Furthermore, it has been reported that payment errors frequently occur when customers return items to incorrect locations instead of their original spots, making it challenging to track the items. This oversight highlights a focus on the dazzling aspects of technology at the expense of attending to the finer details of the customer experience.

 

 

#OUTRO: Don’t Just Walk Out

 

This article began with how Amazon leverages AI to win customers’ hearts, yet whether these three changes will successfully capture their affection remains to be seen. What is certain, however, is that Amazon is continually implementing various changes to enhance the time customers spend within its ecosystem, making it more satisfying (even Amazon Go has been reducing its network of cameras and placing staff to handle checkout and product inquiries). No matter how dazzling the technology, it cannot take precedence over the customer. Nor should it.

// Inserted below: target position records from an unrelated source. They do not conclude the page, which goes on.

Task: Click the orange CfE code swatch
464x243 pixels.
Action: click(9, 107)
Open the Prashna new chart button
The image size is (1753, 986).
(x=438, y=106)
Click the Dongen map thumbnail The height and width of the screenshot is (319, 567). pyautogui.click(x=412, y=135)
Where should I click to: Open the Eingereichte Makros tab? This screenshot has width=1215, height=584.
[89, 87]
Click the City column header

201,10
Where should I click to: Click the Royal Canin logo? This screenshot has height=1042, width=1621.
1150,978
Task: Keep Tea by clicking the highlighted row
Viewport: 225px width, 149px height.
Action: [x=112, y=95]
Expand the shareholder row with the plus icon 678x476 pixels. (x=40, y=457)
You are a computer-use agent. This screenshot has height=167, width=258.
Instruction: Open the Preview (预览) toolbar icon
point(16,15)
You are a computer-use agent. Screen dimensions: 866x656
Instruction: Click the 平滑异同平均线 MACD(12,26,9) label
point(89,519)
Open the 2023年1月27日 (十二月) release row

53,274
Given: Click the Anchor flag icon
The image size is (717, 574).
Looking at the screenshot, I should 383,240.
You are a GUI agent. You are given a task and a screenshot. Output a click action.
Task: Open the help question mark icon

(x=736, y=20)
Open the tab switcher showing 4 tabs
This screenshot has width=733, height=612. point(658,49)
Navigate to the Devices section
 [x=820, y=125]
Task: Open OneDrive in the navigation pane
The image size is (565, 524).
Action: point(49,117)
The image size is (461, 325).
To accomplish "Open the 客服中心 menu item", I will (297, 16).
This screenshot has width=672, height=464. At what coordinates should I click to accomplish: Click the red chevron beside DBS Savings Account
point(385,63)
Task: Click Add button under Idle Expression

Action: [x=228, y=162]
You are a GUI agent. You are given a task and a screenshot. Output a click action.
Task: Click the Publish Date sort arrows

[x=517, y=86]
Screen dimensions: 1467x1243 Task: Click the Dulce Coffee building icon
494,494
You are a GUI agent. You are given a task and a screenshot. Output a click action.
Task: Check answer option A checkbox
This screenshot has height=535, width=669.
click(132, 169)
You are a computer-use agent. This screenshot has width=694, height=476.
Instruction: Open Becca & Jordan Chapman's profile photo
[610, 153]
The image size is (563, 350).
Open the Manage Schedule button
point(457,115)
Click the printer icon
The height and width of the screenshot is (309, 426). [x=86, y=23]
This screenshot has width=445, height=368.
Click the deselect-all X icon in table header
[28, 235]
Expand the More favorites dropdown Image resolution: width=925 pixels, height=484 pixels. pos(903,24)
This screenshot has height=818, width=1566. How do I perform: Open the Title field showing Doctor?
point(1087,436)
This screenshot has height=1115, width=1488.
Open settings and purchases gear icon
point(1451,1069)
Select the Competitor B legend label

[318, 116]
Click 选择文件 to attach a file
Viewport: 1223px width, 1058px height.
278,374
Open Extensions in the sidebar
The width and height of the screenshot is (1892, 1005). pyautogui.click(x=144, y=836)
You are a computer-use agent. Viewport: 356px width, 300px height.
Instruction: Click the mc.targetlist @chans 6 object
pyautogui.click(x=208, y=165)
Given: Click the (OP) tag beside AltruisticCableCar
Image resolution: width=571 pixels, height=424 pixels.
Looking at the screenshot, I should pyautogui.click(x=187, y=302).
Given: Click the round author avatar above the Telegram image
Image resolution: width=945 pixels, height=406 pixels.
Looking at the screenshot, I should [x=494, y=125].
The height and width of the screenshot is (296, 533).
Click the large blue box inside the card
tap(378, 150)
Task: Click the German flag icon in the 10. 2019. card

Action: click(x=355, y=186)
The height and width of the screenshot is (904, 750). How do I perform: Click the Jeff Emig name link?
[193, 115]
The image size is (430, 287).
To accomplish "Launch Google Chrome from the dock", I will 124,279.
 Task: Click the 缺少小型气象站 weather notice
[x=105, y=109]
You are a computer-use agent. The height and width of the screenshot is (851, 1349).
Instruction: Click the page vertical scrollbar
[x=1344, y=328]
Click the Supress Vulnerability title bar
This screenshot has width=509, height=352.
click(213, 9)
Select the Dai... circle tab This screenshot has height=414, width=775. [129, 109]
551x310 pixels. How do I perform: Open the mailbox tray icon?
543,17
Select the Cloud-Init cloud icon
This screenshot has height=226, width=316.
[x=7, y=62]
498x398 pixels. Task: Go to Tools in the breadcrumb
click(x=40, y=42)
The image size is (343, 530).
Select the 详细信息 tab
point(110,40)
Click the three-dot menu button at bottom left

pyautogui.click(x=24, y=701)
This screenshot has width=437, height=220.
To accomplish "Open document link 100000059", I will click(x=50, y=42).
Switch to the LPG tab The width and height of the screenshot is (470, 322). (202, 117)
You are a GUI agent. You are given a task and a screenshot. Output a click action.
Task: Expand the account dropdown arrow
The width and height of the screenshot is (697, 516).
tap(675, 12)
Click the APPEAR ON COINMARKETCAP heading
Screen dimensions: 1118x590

“Don’t Just Walk Out” is a message to customers browsing the PDP of our products on Amazon. As someone who uses AI across various tasks, I often find myself fooled by its convenience, forgetting what’s truly important. I remind myself that SEO written through AI must entice customer clicks, and product detail page (PDP) images created through AI must stimulate the desire to purchase. Just as Amazon’s direction with AI is ultimately an “obsession with the customer,” I, too, aim to skillfully employ AI as a tool to ensure more Amazon customers do not just walk out but engage with our products.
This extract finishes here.